During this Advent season, I pray that we see the world anew through love so generative that it shows up and manifests as Emmanuel; God is with us. That we do not overly romanticize Mary and Joseph’s story. Instead, we see how it challenges the world’s rules, norms, and conventions; how it makes possible liberation for even the most vulnerable among us; how it testifies to God’s promise to save. How will we respond to that kind of love in our own time? How will we honor the messenger of God’s assurance not to be afraid to act when it is risky and contradicts the world’s norms and values?
I had to confront those questions anew the other night when Plymouth Church hosted the Homeless Memorial March and Service. The night began with a march, in which the marchers carried signs bearing the names and ages of all those who died while homeless in Minnesota. I had the honor and privilege of being at the opening of the tower doors to welcome the marchers into the church for the memorial service. I welcomed each marcher, often glancing at the name on their signs and saying a silent prayer. But there was one sign, the sign that nearly brought me to my knees in grief, which bore the words: Baby boy, 1.”
I had been in preparation all week, reflecting on the words of God’s messenger to Mary and Joseph about a baby boy. A baby boy named and known who would be loved and nurtured to live a life that will draw us to the light. That God would choose to reveal God’s self as a baby invites us to pause to think about our responsibilities toward the vulnerable. Perhaps the fate and future of that baby boy that didn’t make it, the fate and destiny of all the helpless babies and their parents all around us, can be transformed by our acts of love. Active, consequential love. A love that dares; a love that takes risks; a love that builds up; a love that embraces; a love that empathizes; a love that refuses to abide by inhumane norms and traditions. How much could we alleviate poverty, homelessness, and displacement with that kind of active, powerful love?
The world is desperate for faithful people to heed the call of God’s messengers to love enough, to care enough, and to get involved enough so that we become signs of God’s promise of liberation and salvation for all. That the world will know us because we love others into liberation. We lead with love, serve with love, and always, not just during this season but always, anticipate the power and presence of love.

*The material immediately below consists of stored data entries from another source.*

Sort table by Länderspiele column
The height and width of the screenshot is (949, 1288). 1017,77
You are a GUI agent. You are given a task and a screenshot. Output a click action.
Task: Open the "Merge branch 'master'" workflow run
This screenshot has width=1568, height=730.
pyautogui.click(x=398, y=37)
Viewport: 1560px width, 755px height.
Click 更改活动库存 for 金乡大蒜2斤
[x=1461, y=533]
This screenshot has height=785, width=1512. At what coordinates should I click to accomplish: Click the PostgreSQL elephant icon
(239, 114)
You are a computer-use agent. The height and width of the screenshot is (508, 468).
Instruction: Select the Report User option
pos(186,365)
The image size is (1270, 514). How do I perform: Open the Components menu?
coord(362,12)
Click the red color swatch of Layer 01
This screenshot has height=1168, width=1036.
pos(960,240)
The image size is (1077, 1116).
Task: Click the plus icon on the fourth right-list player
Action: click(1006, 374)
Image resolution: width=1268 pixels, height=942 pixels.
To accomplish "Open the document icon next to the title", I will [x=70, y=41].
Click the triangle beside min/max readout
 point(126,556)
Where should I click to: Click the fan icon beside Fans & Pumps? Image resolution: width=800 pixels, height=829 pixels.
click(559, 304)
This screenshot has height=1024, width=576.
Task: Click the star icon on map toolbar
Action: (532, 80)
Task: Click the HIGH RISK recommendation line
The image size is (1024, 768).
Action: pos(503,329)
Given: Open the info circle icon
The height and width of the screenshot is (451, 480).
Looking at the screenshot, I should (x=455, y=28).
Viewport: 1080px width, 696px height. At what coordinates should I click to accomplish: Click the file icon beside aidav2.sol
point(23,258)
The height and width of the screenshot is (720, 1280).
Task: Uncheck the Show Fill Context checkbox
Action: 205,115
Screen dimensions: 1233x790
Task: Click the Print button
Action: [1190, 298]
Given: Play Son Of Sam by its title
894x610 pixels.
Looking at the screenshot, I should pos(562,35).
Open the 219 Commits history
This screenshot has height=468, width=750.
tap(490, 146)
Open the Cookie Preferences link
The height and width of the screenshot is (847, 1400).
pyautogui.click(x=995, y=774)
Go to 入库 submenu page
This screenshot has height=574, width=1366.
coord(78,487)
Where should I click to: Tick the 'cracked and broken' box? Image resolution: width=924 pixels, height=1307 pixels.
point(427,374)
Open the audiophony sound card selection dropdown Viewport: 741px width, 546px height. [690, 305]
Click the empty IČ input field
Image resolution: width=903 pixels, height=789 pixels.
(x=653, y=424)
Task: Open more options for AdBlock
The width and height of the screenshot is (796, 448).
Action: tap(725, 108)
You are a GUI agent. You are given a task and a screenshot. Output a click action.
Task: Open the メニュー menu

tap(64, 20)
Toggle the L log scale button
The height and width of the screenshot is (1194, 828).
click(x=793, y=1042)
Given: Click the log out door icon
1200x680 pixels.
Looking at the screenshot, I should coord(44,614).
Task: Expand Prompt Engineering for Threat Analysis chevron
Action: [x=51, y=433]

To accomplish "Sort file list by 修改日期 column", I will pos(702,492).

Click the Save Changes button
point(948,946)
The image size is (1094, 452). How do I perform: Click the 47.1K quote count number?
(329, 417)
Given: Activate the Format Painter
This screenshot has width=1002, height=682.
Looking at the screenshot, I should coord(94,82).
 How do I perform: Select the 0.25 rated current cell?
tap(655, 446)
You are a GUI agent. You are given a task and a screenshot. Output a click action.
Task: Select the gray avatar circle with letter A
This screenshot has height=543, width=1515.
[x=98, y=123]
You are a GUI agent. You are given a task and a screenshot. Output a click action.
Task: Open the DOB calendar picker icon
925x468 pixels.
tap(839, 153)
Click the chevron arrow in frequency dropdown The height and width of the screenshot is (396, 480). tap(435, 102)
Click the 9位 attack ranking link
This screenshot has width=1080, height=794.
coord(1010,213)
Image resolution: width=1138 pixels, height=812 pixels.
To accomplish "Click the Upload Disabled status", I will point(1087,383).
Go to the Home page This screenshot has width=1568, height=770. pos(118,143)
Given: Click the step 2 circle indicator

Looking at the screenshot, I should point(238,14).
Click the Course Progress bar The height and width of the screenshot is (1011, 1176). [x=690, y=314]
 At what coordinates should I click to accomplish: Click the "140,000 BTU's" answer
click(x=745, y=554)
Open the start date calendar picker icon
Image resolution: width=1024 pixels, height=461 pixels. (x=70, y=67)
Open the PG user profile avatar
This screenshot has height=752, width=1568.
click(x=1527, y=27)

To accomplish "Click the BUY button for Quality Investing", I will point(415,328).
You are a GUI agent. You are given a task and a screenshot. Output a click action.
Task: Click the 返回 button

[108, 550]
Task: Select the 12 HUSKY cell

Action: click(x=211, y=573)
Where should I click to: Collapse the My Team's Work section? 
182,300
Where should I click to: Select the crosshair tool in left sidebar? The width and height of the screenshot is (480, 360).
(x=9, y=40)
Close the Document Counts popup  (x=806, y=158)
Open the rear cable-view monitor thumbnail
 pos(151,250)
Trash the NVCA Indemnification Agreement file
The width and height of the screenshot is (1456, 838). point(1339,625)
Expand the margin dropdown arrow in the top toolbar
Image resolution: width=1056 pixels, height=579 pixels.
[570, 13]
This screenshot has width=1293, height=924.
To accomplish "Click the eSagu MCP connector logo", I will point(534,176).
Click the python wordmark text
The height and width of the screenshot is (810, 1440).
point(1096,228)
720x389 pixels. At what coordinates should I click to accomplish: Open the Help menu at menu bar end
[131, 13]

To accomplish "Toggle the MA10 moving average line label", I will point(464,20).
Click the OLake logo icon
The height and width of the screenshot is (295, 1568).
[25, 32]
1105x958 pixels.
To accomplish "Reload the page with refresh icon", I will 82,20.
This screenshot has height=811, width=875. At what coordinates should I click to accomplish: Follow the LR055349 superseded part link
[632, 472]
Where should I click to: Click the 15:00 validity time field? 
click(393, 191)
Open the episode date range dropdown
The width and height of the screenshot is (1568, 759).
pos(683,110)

If there is one word that provides both the call and inspiration of Advent and Christmas, it is love. Not a sentimental love that we attempt to capture in the greeting card or the perfect gift, but a love that breaks through the coldness, cynicism, and disconnection of the world . . . a love that actually counters all that attacks our worth, our dignity, and our humanness. I’m talking about love alive, whereby our connection to God, our experience of God’s unconditional love, motivates and animates us to show up in the world, loving, serving, and doing justice. A love alive that brings life to us and to everyone we encounter and everything we touch.